Assignment: Retype every record exactly. Leave the pictures out.

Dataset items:
╭──

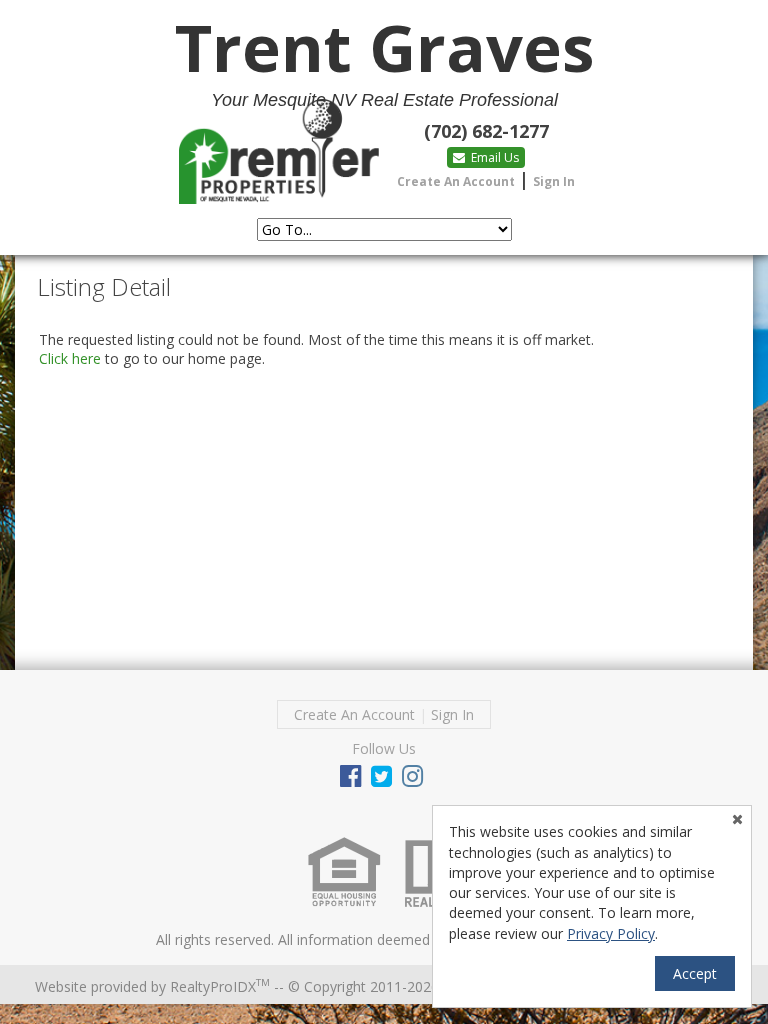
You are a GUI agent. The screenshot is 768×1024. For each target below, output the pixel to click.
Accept (695, 973)
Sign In (554, 181)
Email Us (493, 157)
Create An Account (456, 181)
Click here (70, 358)
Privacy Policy (611, 933)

╰──

Output of the exercise:
You are a GUI agent. The screenshot is 768×1024. For each target below, output the pixel to click.
Accept (695, 973)
Sign In (554, 181)
Email Us (493, 157)
Create An Account (456, 181)
Click here (70, 358)
Privacy Policy (611, 933)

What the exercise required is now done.